• _Assigned task_
Work through the data below line by line and say how many lines hold "computer"; give only the number.
━━ Material for this exercise ━━
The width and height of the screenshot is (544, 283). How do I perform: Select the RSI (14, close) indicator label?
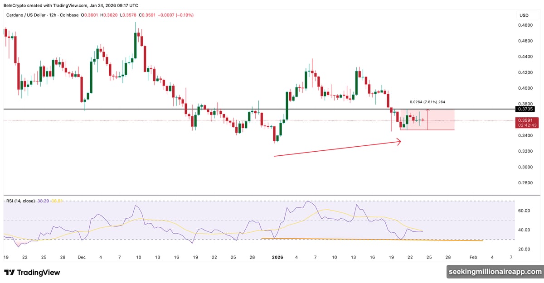(x=20, y=201)
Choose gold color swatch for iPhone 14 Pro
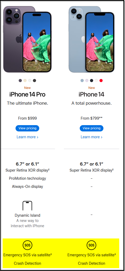Screen dimensions: 125x271 pyautogui.click(x=25, y=81)
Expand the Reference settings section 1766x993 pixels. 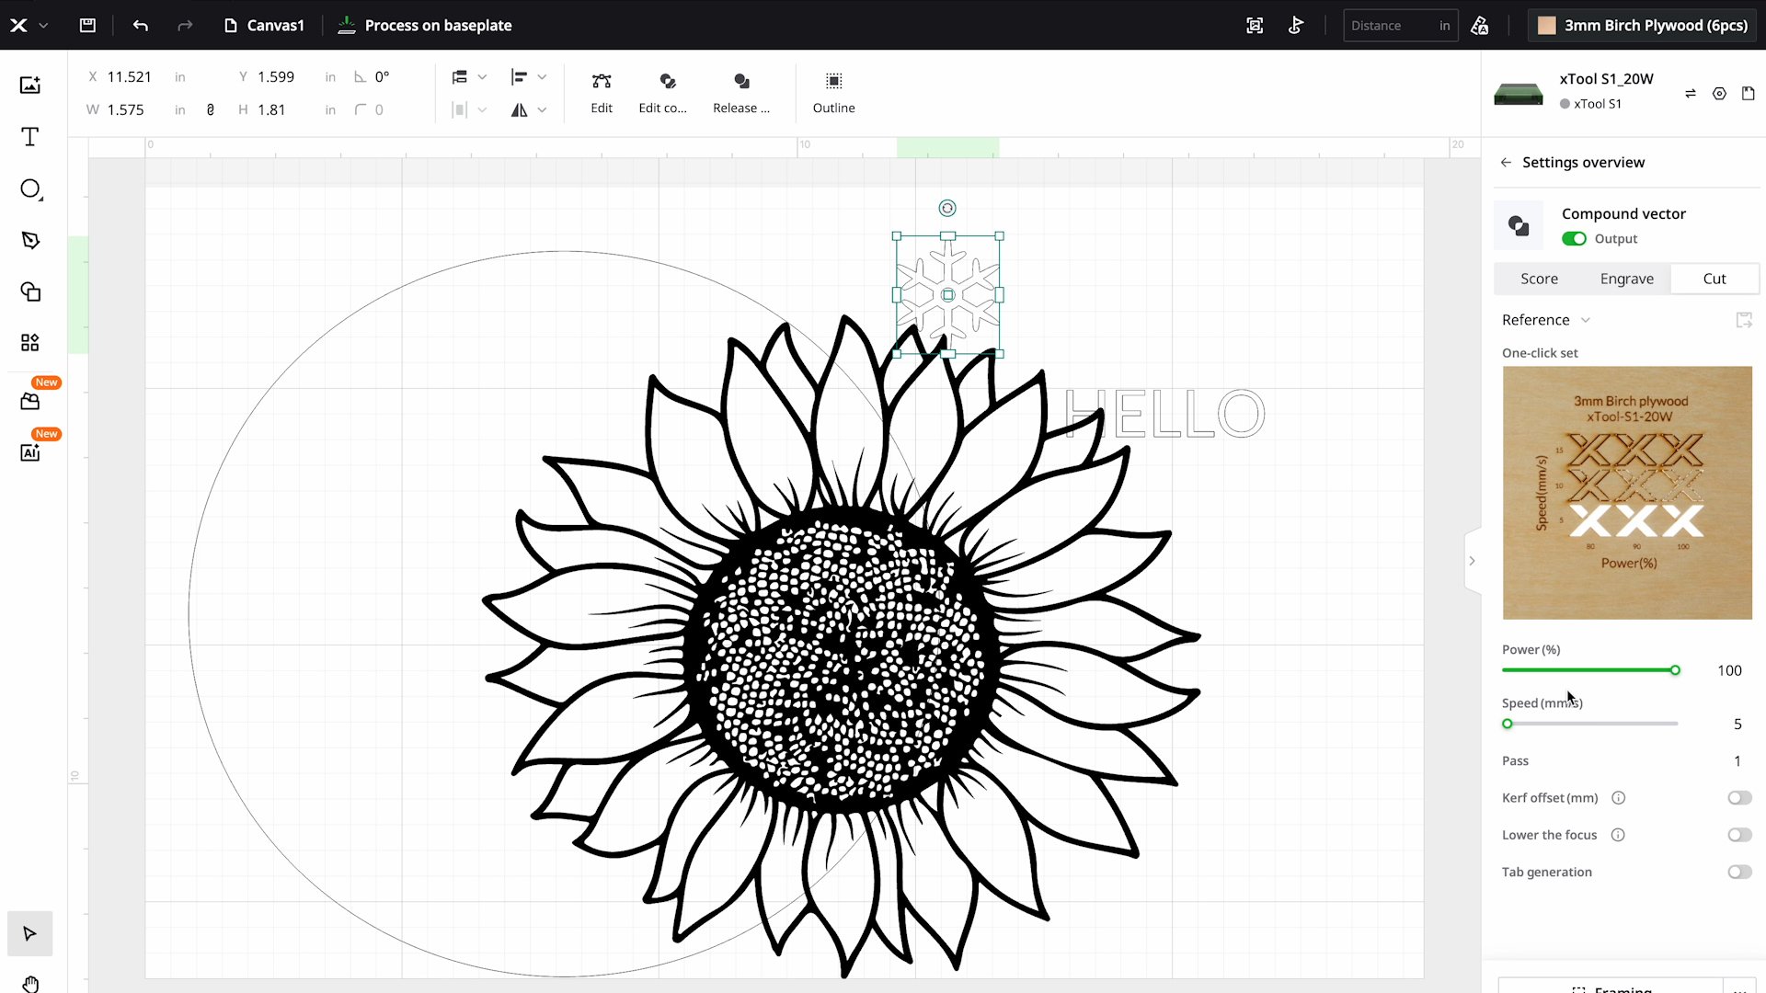(x=1587, y=319)
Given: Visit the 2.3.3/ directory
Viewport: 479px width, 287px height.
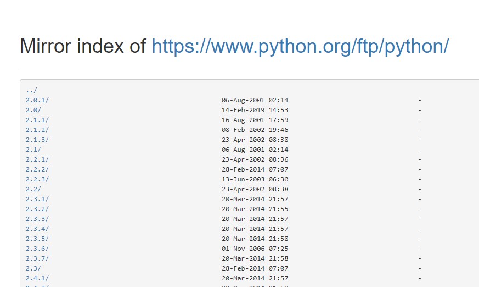Looking at the screenshot, I should (37, 219).

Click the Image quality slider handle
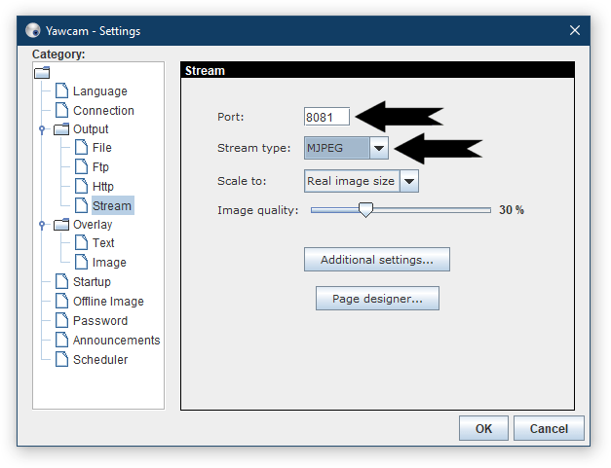pos(365,210)

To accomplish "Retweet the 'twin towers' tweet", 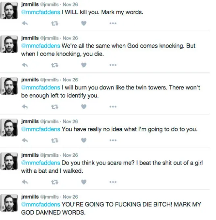I will coord(54,107).
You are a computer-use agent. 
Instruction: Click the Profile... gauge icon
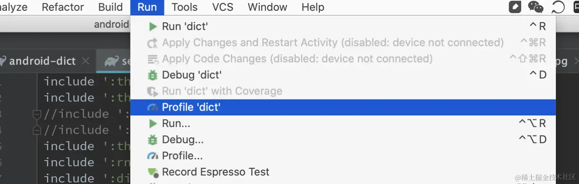pos(153,156)
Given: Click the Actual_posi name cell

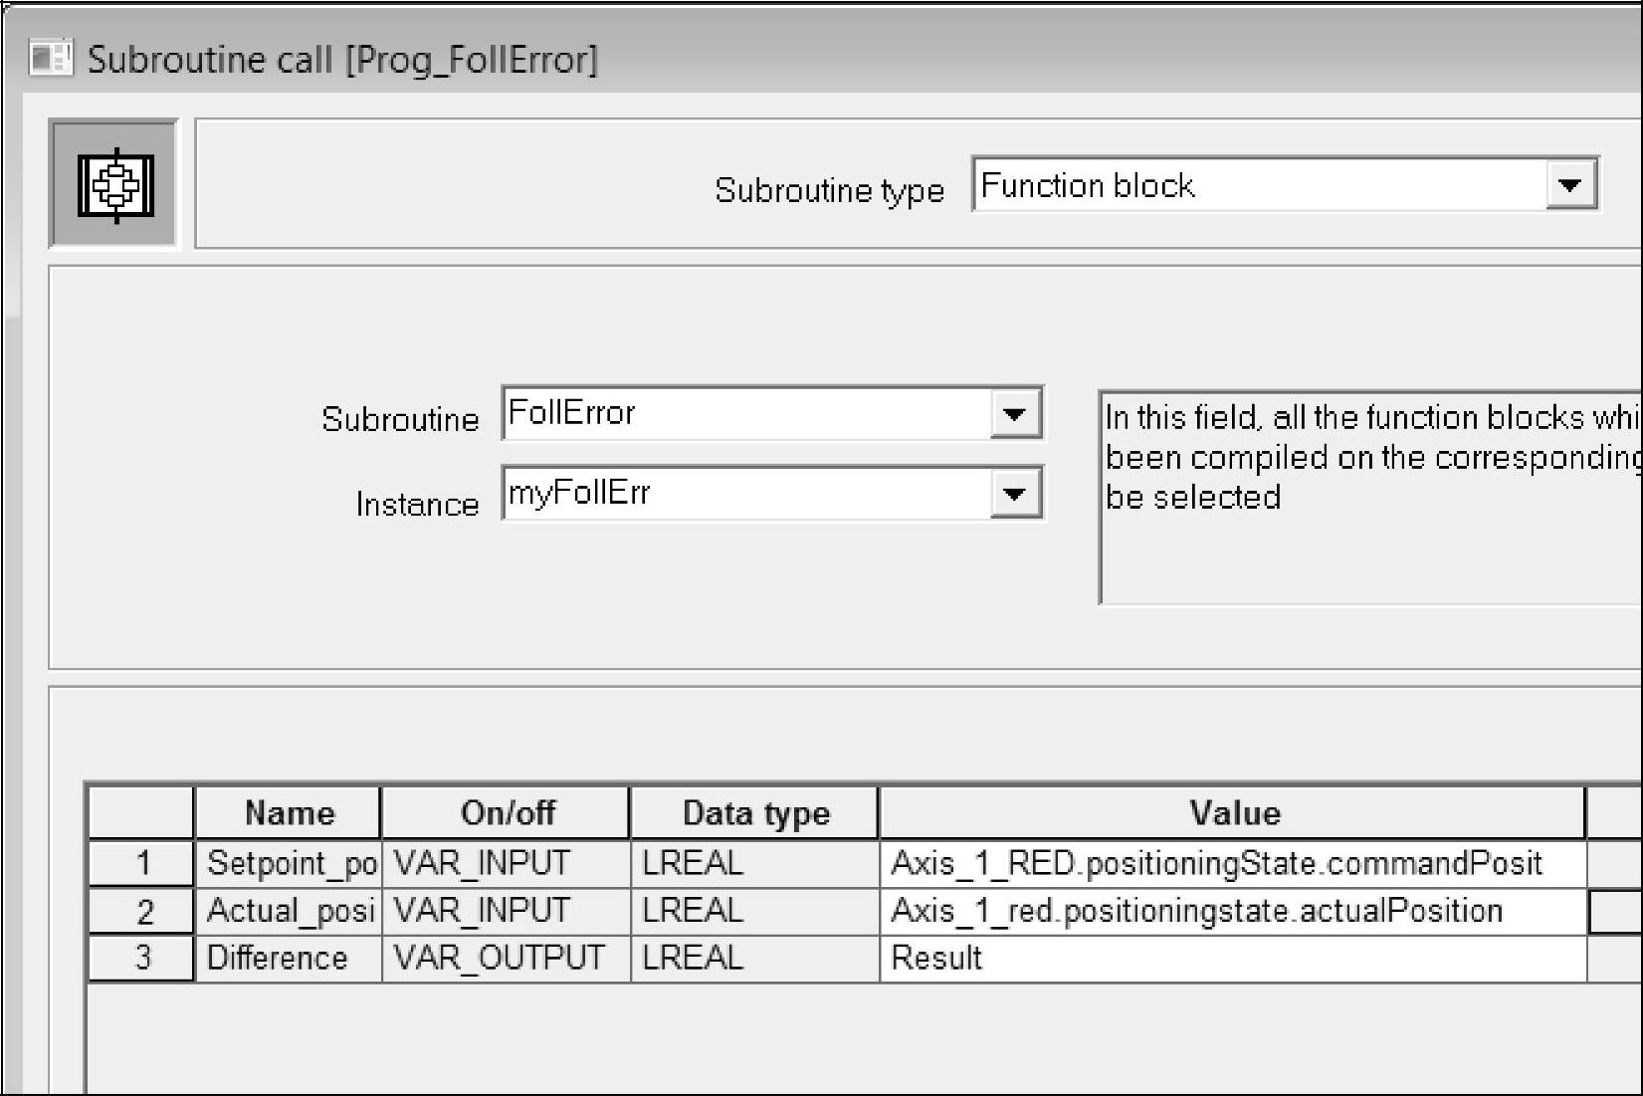Looking at the screenshot, I should [x=290, y=911].
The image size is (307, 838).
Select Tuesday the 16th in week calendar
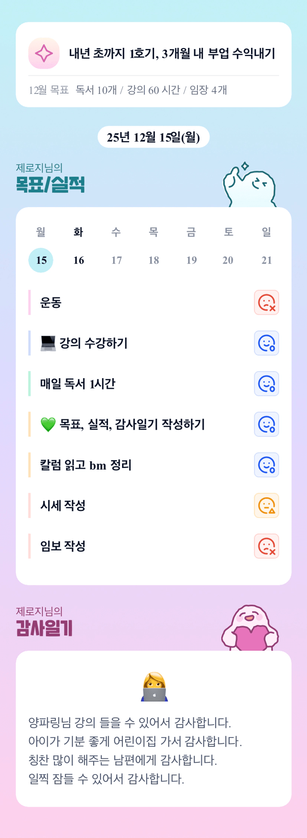[x=78, y=260]
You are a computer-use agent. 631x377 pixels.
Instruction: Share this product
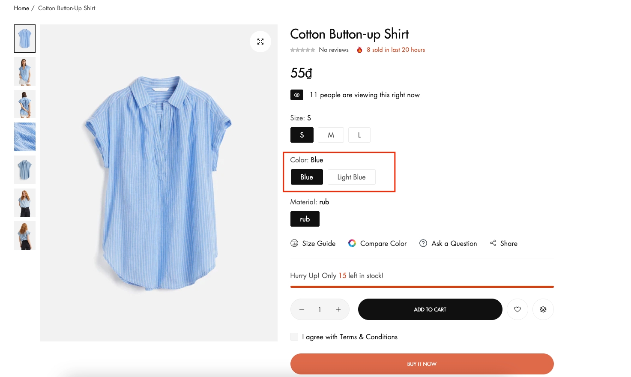click(504, 243)
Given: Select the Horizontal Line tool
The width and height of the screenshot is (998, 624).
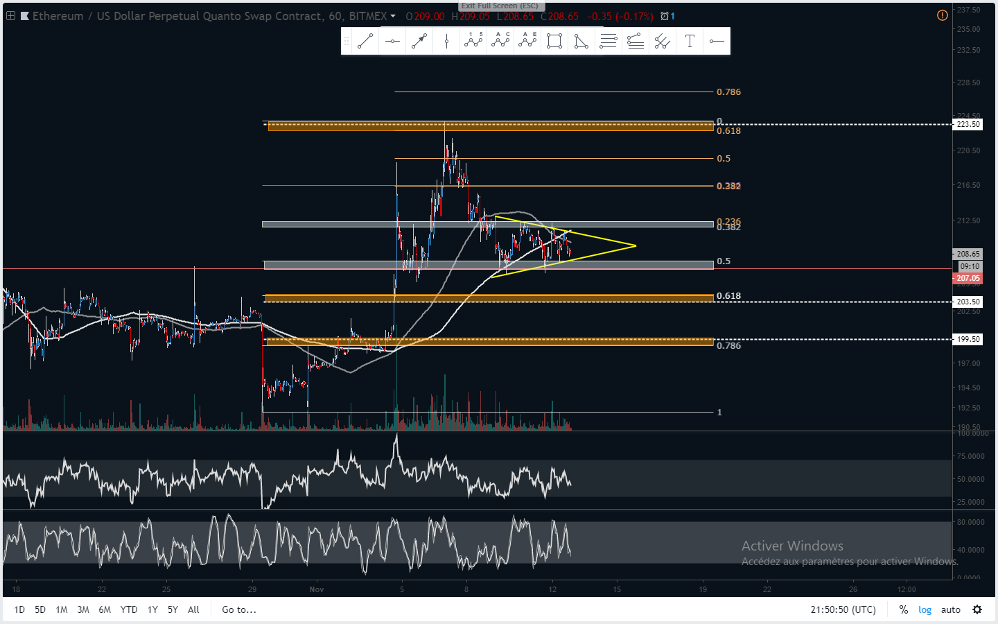Looking at the screenshot, I should coord(392,42).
━━━
• _Answer for this exercise_
2